With a sigh, PFC Morris picked up several personnel admin requests and started heading out of the company office en route to the battalion admin section.

"What’s all the sighing about Morris?” questioned 1stSgt Ramirez.

“You know 1stSgt, every week I’m walkin’ these pieces of paper down to battalion to get things done for people.  It’s 2004--when are we going to get into the 21st century?  Why can’t I just run this stuff into the system from right here?” grumbled Morris.  “Morris, you don’t have it so bad.  Trust me, when I was a young grunt like you, we had to go to battalion admin for everything,” countered the 1stSgt.

“Say what, 1stSgt, what do you mean by ‘everything’?” replied Morris.
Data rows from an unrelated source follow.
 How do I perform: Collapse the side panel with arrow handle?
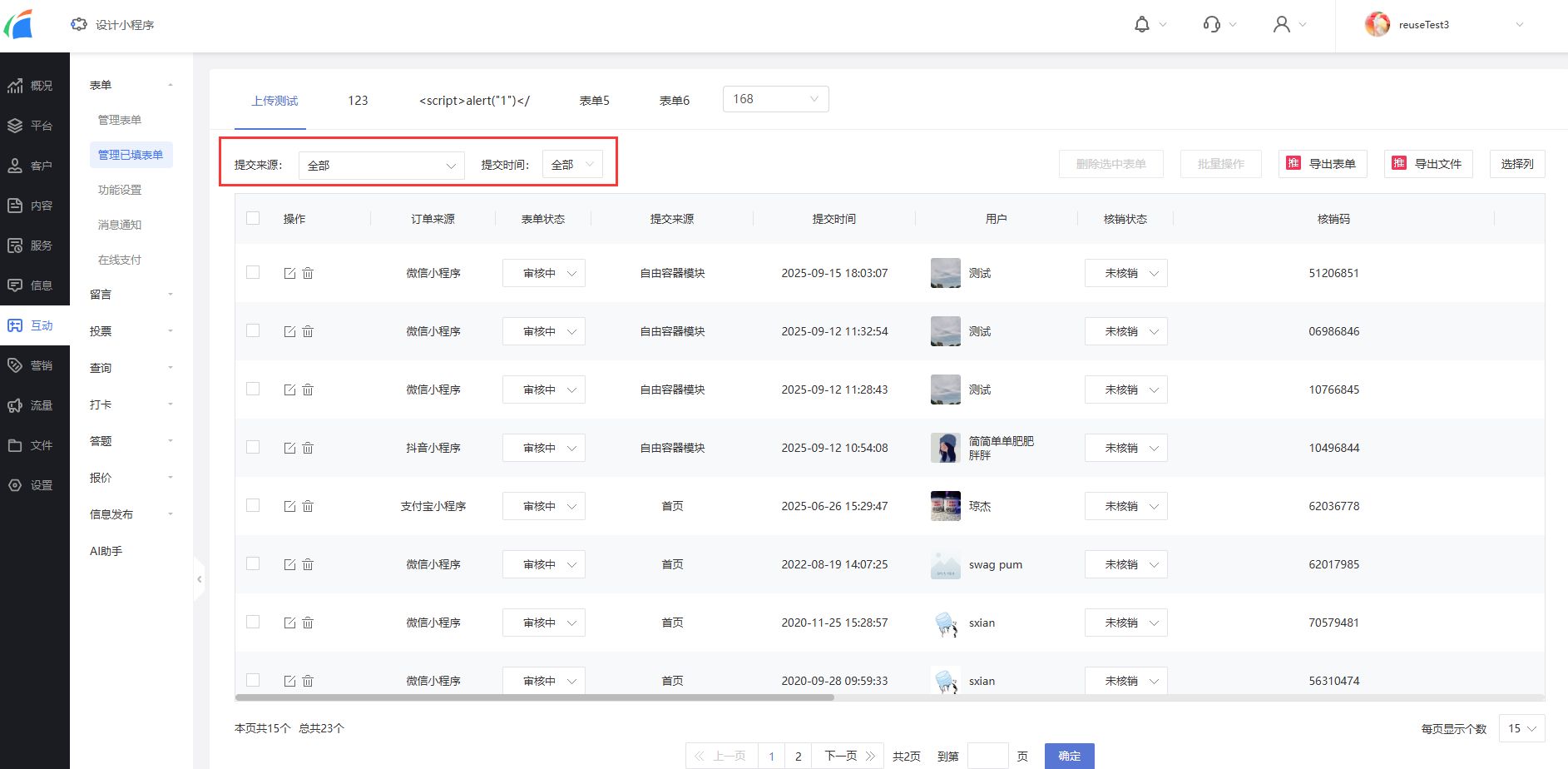(x=199, y=578)
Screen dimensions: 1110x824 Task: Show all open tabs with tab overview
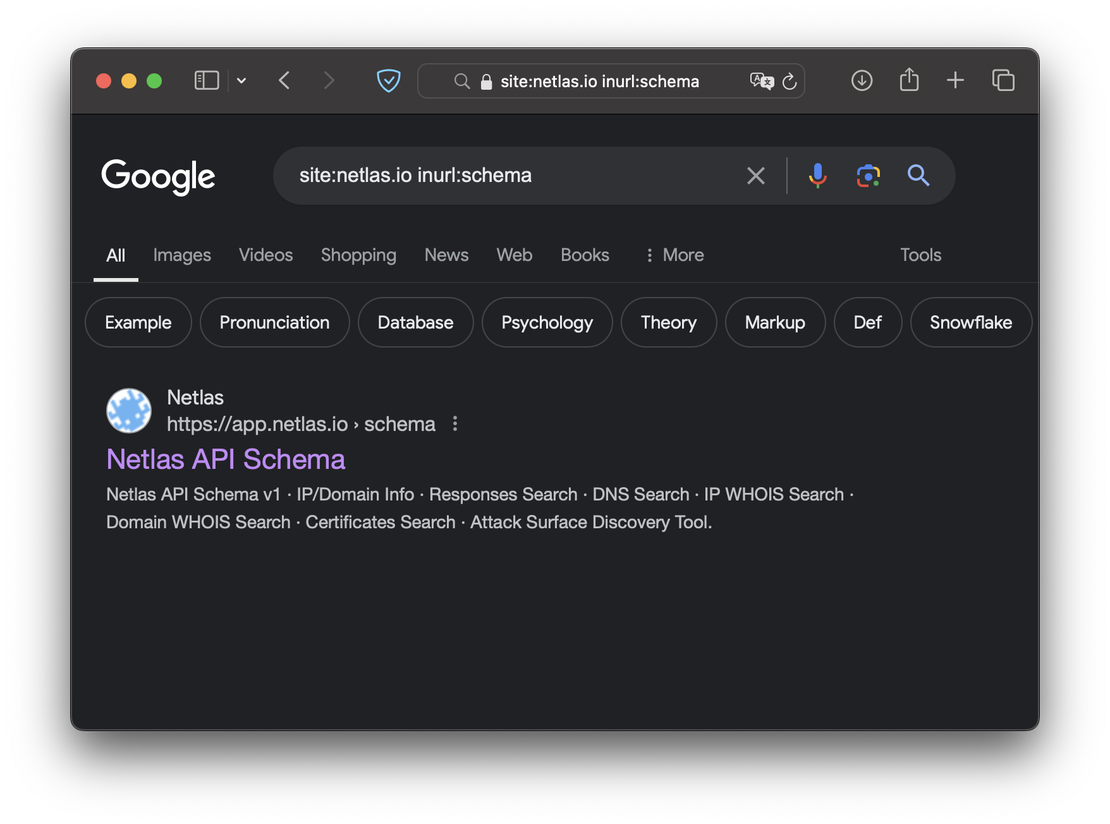[x=1003, y=79]
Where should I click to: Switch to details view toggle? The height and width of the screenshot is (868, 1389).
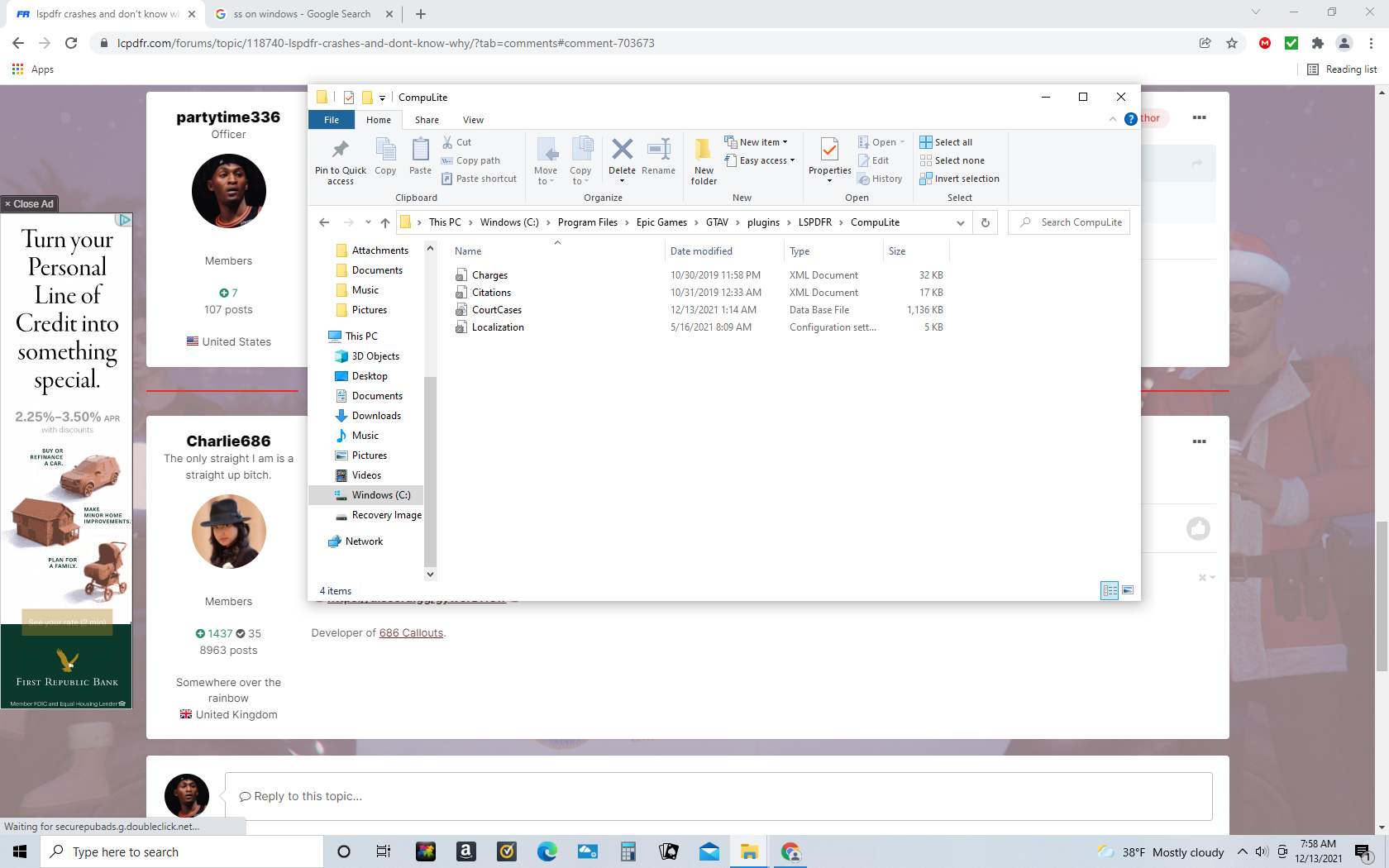[x=1110, y=590]
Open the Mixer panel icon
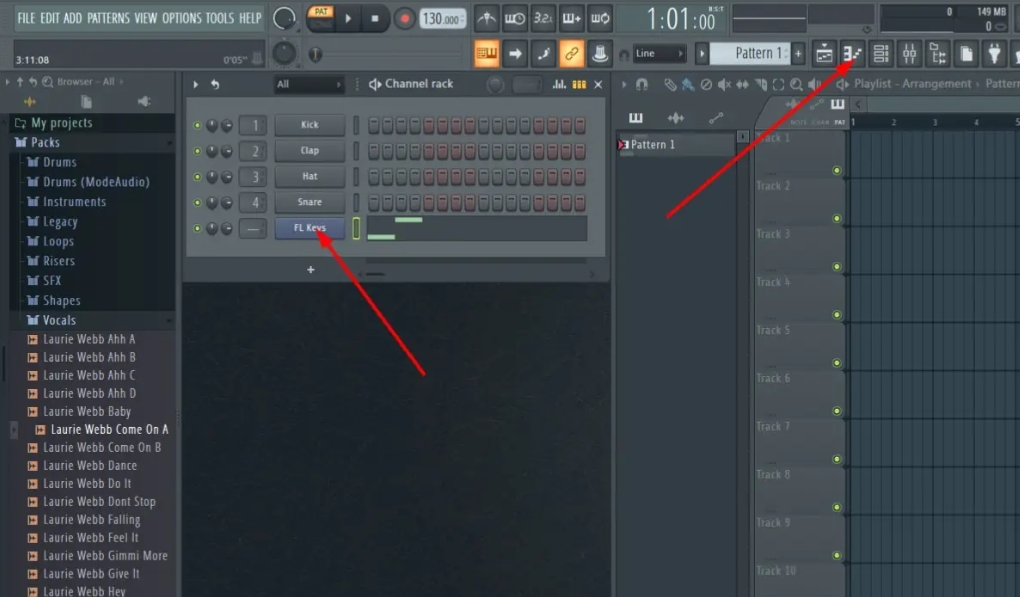Viewport: 1020px width, 597px height. click(910, 53)
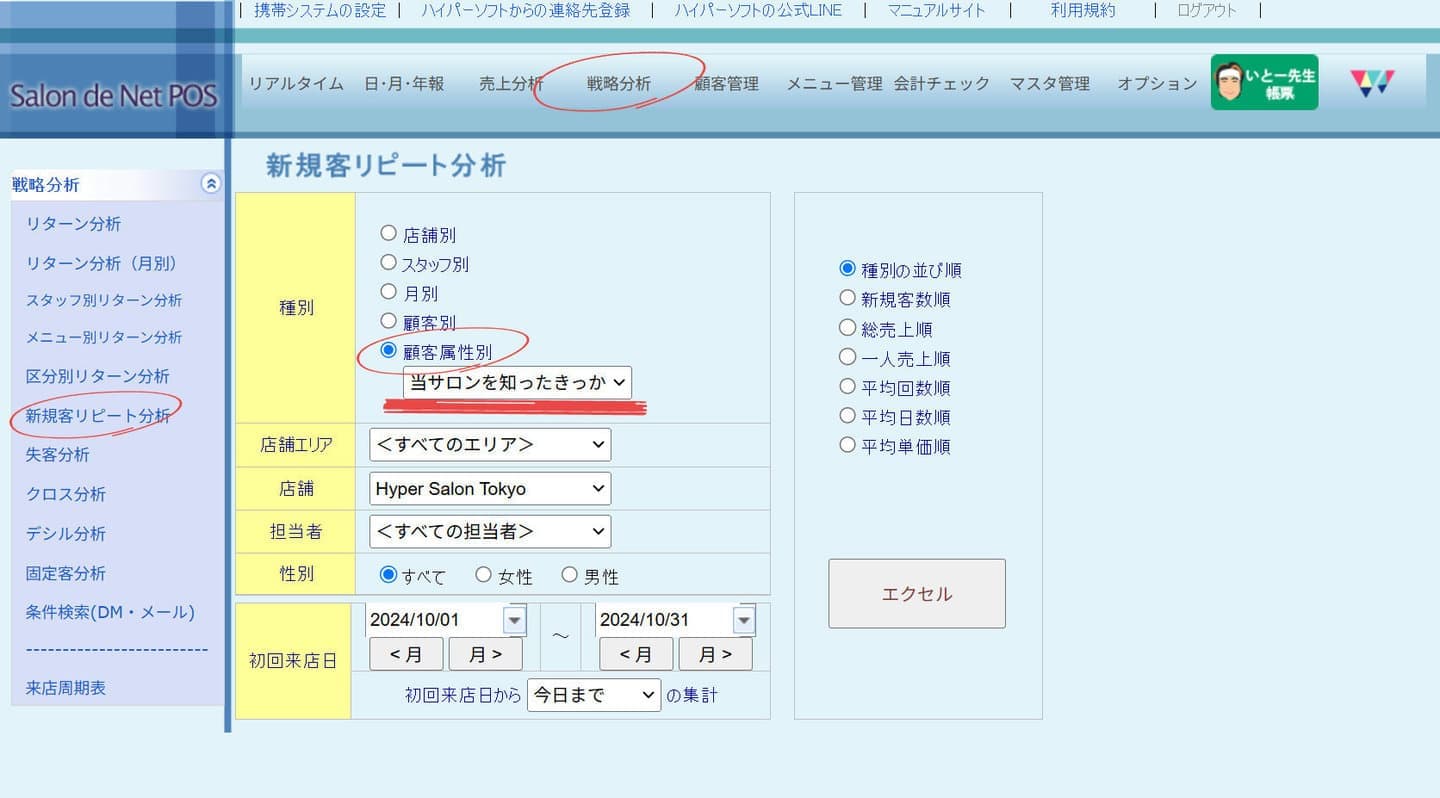Go to 失客分析 in sidebar
Viewport: 1440px width, 798px height.
tap(58, 455)
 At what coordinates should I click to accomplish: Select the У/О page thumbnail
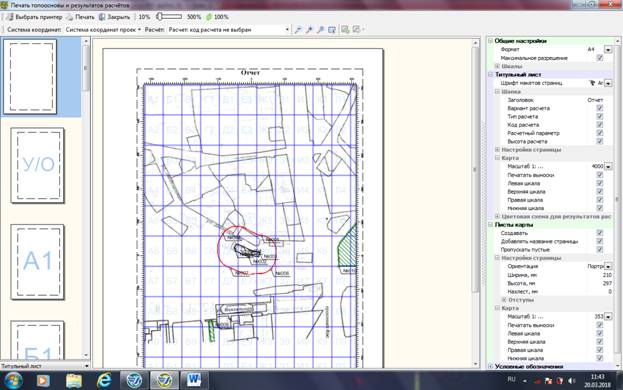coord(37,165)
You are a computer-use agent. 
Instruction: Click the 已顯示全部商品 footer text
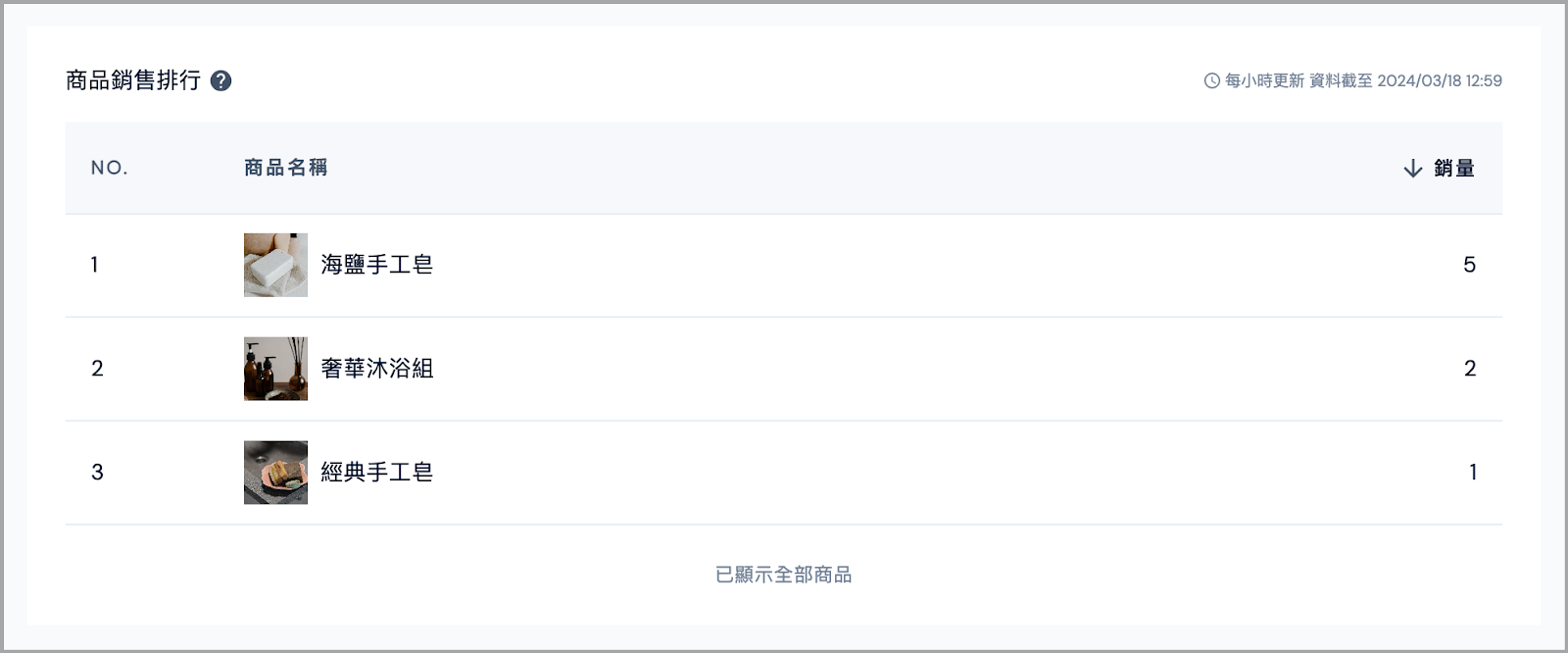pyautogui.click(x=784, y=575)
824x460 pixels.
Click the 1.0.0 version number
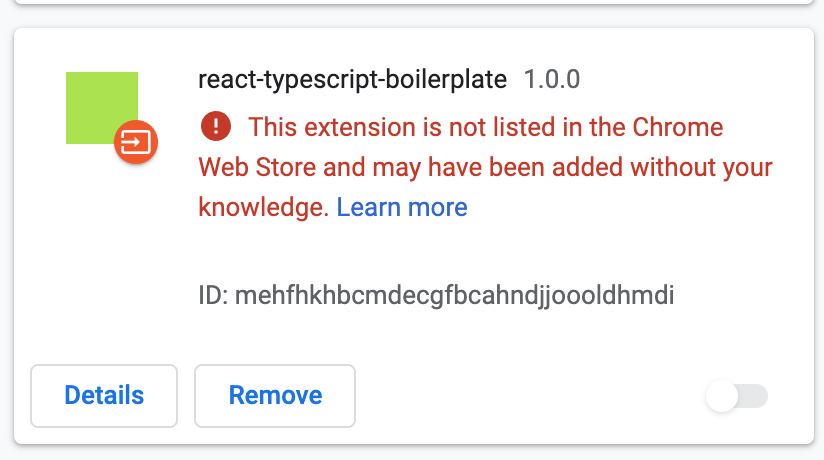coord(552,79)
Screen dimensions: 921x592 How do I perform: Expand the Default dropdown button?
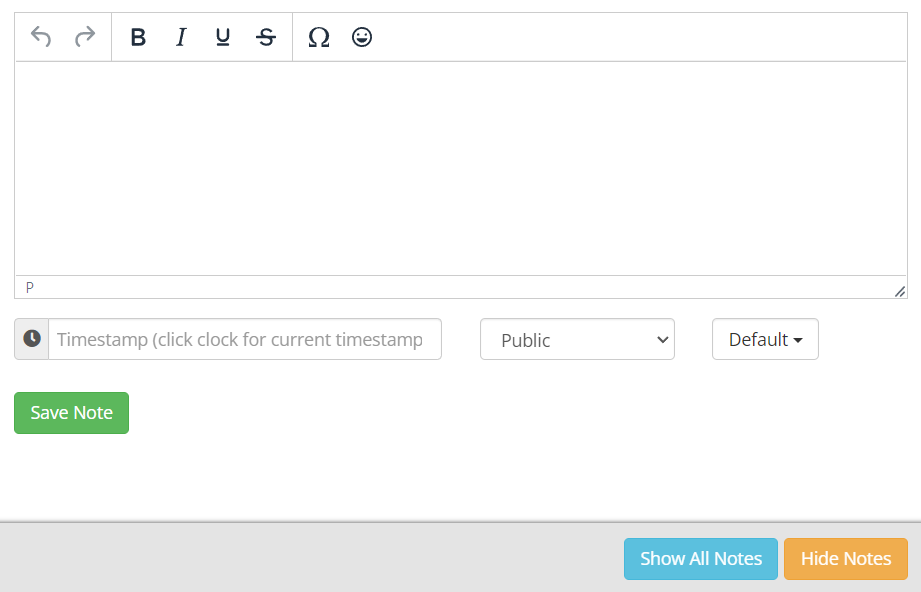point(765,339)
1stSgt Ramirez chuckled, “Morris, you are really a boot.  Marines only started going on-line a couple years back to access their information.  That Marine Call Center everyone contacts to change their trash was stood up just this past year.   All that individual training information, pro/con marks and leave information we report here at the company … we used to collect all that on paper and then send it to battalion to have them put it in the system.  A couple years back, platoon commanders couldn’t just key that info into their little pocket computers and give it to me to zap straight off to Kansas City.  We sent a lot of paper down to battalion.  They had almost 20 paper pushers running around down there reporting all that stuff into the system.  Someone was always losing the info or typing it into the system wrong.  Today, we just go to them with the more complicated stuff. They used to have a whole platoon of Marine down there.  That’s part of the reason we’re finally getting closer to T/O on people--they’ve turned clerks into gunfighters.”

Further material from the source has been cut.